ИСХОДНЫЙ ТЕКСТ →

Искренность новой волны режиссеров вызывала у партийных чиновников нескрываемое раздражение. Евгений Шифферс, ученик Товстоногова, старался выразить вдохновенный порыв революции и противопоставить честность "святых" первороссиян безнравственности и равнодушию современных коммунистов. По его представлению, тяжелый и прямой взгляд его героев в начале картины, непосредственно обращенный к зрителю, должен был вызвать у современников чувство стыда.
Известно, что Ольге фильм не понравился. Она даже сказала себе, что больше никогда не будет иметь дела с кинематографом. Однако, выступая на обсуждении, поддержала новаторские приемы фильма.
"Берггольц О. Ф. Во-первых, я выражаю глубочайшую, нижайшую благодарность коллективу во главе с Александром Гавриловичем, который поднял эту тему и вынес ее на экран. Мне самой уже стало казаться, что эта тема нефотогенична, хотя, прочитав мою поэму в 1956 году в Переделкино, именно Александр Довженко – большой мой друг – сказал: "Да ведь это же готовый сценарий!" …Тут, хотя и глухо, а я это слышала в гораздо более открытой форме, звучали два обвинения. Я беру эти слова в кавычки. Обвинение в трагедийности и жертвенности.
Я никак не могу понять, с каких пор слово "трагедия" стало ругательством. Оно стало ругательством во времена сталинщины. <…> Еще Горький говорил: "Наша трагедийная прекрасная эпоха". Ленин этого слова не стеснялся. Он говорил: "Не в отчаянии мы несем неслыханные жертвы, но в борьбе". Ни слова "жертва", ни слова "трагедия" никто никогда не боялся. Словами "Мы жертвою пали" начинается одна из лучших песен Революции. "Поле жертв революции" – так называлось поле, которое сейчас почему-то перекрестили в Марсово поле. И опять-таки, совершенно не стыдно жертвовать во имя революции. Человек ведь не совершает этим решительно ничего дурного. Поэтому я лично отвергаю все эти странные обвинения (мягко выражаясь) в трагедийности и жертвенности и воспринимаю это как похвалу.

СОХРАНЁННЫЕ ДАННЫЕ →
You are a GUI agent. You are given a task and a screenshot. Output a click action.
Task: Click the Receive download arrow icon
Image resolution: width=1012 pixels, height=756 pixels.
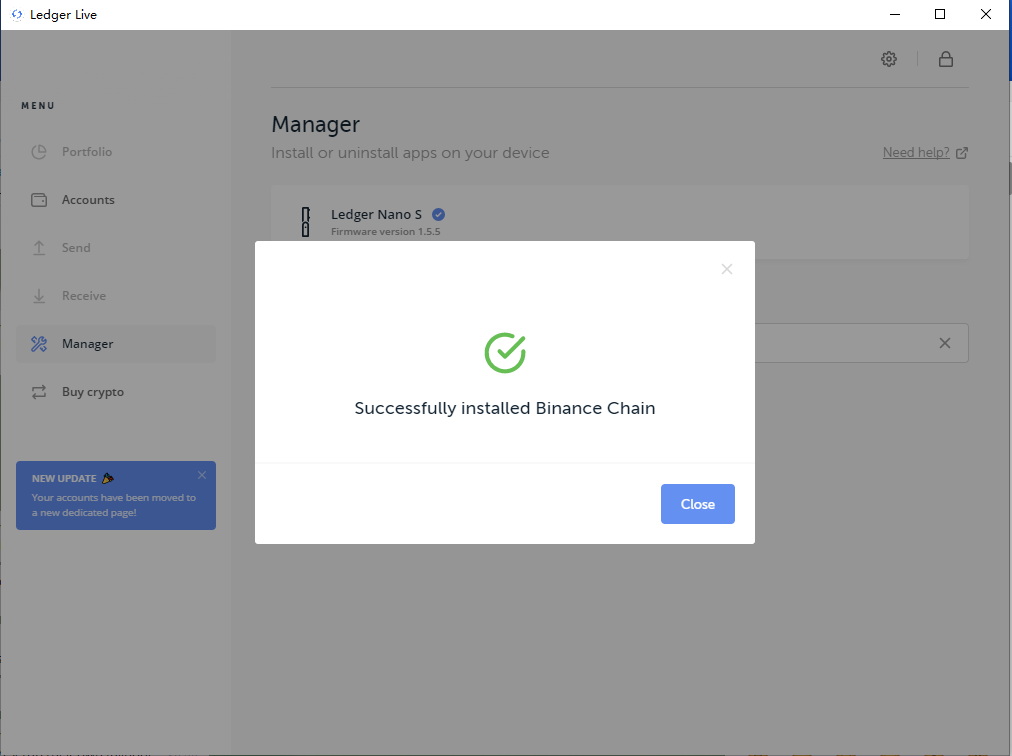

ЗАДАНИЕ →
Ответьте по исходному тексту:
(a) Чьим учеником был Евгений Шифферс?
(b) Какие слова, по рассказу Берггольц, произнес Александр Довженко, прочитав ее поэму в 1956 году?
(c) Как теперь называется поле, которое раньше называлось "Поле жертв революции"?

ОТВЕТ →
(a) Товстоногова.
(b) "Да ведь это же готовый сценарий!"
(c) Марсово поле.